The problem: Go through the entries below and print each one exactly.

[Opening Data in this exercise section]

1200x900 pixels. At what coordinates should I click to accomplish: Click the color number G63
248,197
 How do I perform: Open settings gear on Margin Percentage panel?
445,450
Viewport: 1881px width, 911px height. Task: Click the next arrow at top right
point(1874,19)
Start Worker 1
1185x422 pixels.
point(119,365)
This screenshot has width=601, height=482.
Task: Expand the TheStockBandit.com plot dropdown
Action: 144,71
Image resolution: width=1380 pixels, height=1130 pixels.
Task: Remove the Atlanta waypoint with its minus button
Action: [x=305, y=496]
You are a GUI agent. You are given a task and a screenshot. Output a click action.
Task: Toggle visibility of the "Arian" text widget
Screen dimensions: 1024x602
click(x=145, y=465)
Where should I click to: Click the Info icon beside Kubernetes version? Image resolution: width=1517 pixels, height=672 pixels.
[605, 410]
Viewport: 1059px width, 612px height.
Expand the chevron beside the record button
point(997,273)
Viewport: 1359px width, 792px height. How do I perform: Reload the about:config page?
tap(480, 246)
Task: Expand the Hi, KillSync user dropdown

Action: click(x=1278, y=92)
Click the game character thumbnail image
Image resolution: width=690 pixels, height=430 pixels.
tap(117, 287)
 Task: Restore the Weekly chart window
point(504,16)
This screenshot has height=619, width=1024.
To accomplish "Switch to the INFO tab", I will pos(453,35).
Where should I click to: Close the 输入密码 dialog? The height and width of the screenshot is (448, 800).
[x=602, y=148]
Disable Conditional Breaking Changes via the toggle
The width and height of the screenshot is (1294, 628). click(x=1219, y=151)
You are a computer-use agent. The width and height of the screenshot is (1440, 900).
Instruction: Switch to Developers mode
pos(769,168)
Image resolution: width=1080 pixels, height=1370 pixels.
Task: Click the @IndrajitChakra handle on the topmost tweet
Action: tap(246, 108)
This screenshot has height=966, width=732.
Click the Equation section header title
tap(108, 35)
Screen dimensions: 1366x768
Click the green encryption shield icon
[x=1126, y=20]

[Closing Data in this exercise section]

Written answer:
1200x900 pixels. At what coordinates should I click to accomplish: Click the color number G63
248,197
 How do I perform: Open settings gear on Margin Percentage panel?
445,450
Viewport: 1881px width, 911px height. Task: Click the next arrow at top right
point(1874,19)
Start Worker 1
1185x422 pixels.
point(119,365)
This screenshot has width=601, height=482.
Task: Expand the TheStockBandit.com plot dropdown
Action: 144,71
Image resolution: width=1380 pixels, height=1130 pixels.
Task: Remove the Atlanta waypoint with its minus button
Action: [x=305, y=496]
You are a GUI agent. You are given a task and a screenshot. Output a click action.
Task: Toggle visibility of the "Arian" text widget
Screen dimensions: 1024x602
click(x=145, y=465)
Where should I click to: Click the Info icon beside Kubernetes version? Image resolution: width=1517 pixels, height=672 pixels.
[605, 410]
Viewport: 1059px width, 612px height.
Expand the chevron beside the record button
point(997,273)
Viewport: 1359px width, 792px height. How do I perform: Reload the about:config page?
tap(480, 246)
Task: Expand the Hi, KillSync user dropdown

Action: click(x=1278, y=92)
Click the game character thumbnail image
Image resolution: width=690 pixels, height=430 pixels.
tap(117, 287)
 Task: Restore the Weekly chart window
point(504,16)
This screenshot has height=619, width=1024.
To accomplish "Switch to the INFO tab", I will pos(453,35).
Where should I click to: Close the 输入密码 dialog? The height and width of the screenshot is (448, 800).
[x=602, y=148]
Disable Conditional Breaking Changes via the toggle
The width and height of the screenshot is (1294, 628). click(x=1219, y=151)
You are a computer-use agent. The width and height of the screenshot is (1440, 900).
Instruction: Switch to Developers mode
pos(769,168)
Image resolution: width=1080 pixels, height=1370 pixels.
Task: Click the @IndrajitChakra handle on the topmost tweet
Action: tap(246, 108)
This screenshot has height=966, width=732.
Click the Equation section header title
tap(108, 35)
Screen dimensions: 1366x768
Click the green encryption shield icon
[x=1126, y=20]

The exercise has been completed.